Despite on $1.55 billion units sold worldwide, smartphone shipments for the first time declined 4 per cent annually in 2018, and that is a huge departure from its growth rate in previous years. The same year the average global end user replaces his device after 1.8 years. One of the reasons causes that was the growing availability of affordable smartphones. According to statistics by Counterpoint Research, in 2018 the global market for refurbished smartphones slowed to 1 per cent from the previous year, reaching close to 140 million refurbished handsets sold worldwide. Tom Kang, research director at Counterpoint Research said
The refurbished smartphone market cooled because of the slowdown of new device sales. The US and China markets saw lower upgrade cycles in 2018, which affected the flow of devices into the secondary market. In addition, China and US trade tensions held up devices in customs much longer than normal. This was especially true during the first half of the year.
There were areas of growth. The India market grew 14% to almost 14 million refurbished devices. This is an impressive number because the refurbished market ecosystem remains nascent in the country and 72% of devices in India do not go into the secondary market. Therefore, there are tremendous growth opportunities.
According to an analysis of mobile phone sales in Q1 2019, Gartner predicts that the mobile phone market will be flat in 2019 and will reach $1.802 billion by the end of the year, with a slight decline of 0.5 per cent year-over-year.
Users have reached a threshold for new technology and applications, which means that unless new models provide significant new utility, efficiency or experiences, users don’t want or need to upgrade
said Roberta Cozza, research director at Gartner.

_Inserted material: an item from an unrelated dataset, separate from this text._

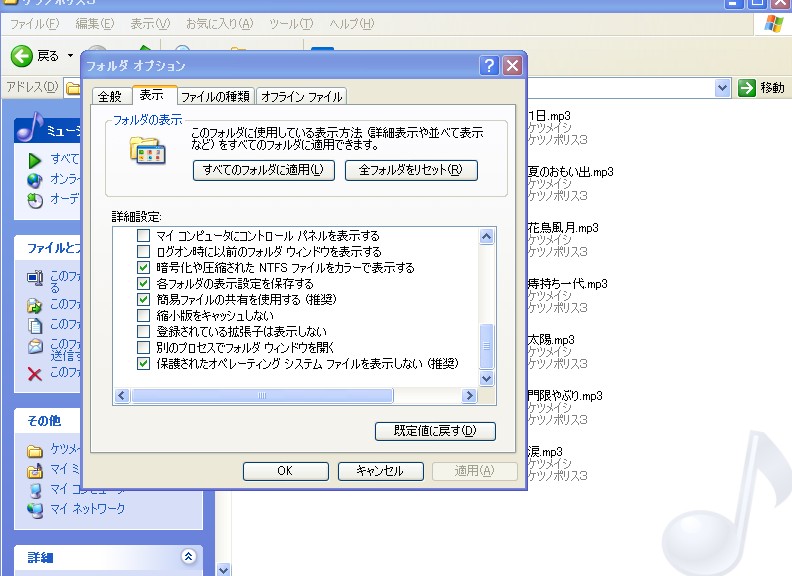Click the Folder Options help question mark
Image resolution: width=792 pixels, height=576 pixels.
(x=489, y=66)
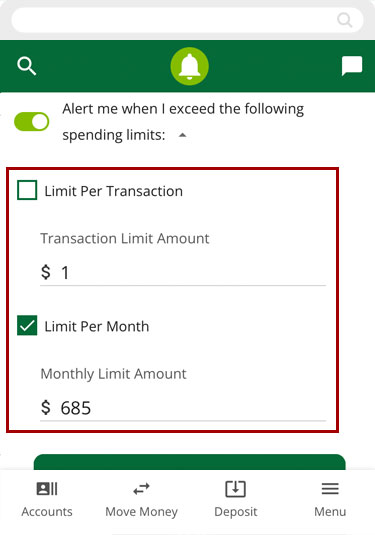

Meanwhile, the refurbished market is predicted to grow and in 2022 the total market value will exceed an estimated $50 billion.
Thus, 2019 promises us new technologies, but at the same time, the smartphone market has become more challenging. Annual handsets updates are less obvious and less tangible. All major future innovations - 5G, AI, new generations of the process - are invisible or not ready to enter the market.
By contrast, every year the market of used and refurbished smartphones becomes increasingly professional. Pre-owned devices now go through diagnostics software, get a grade (A to D), a brand-new box and a 6-12 months warranty. In short, 2019 is a great year to join that growing market of used mobile devices.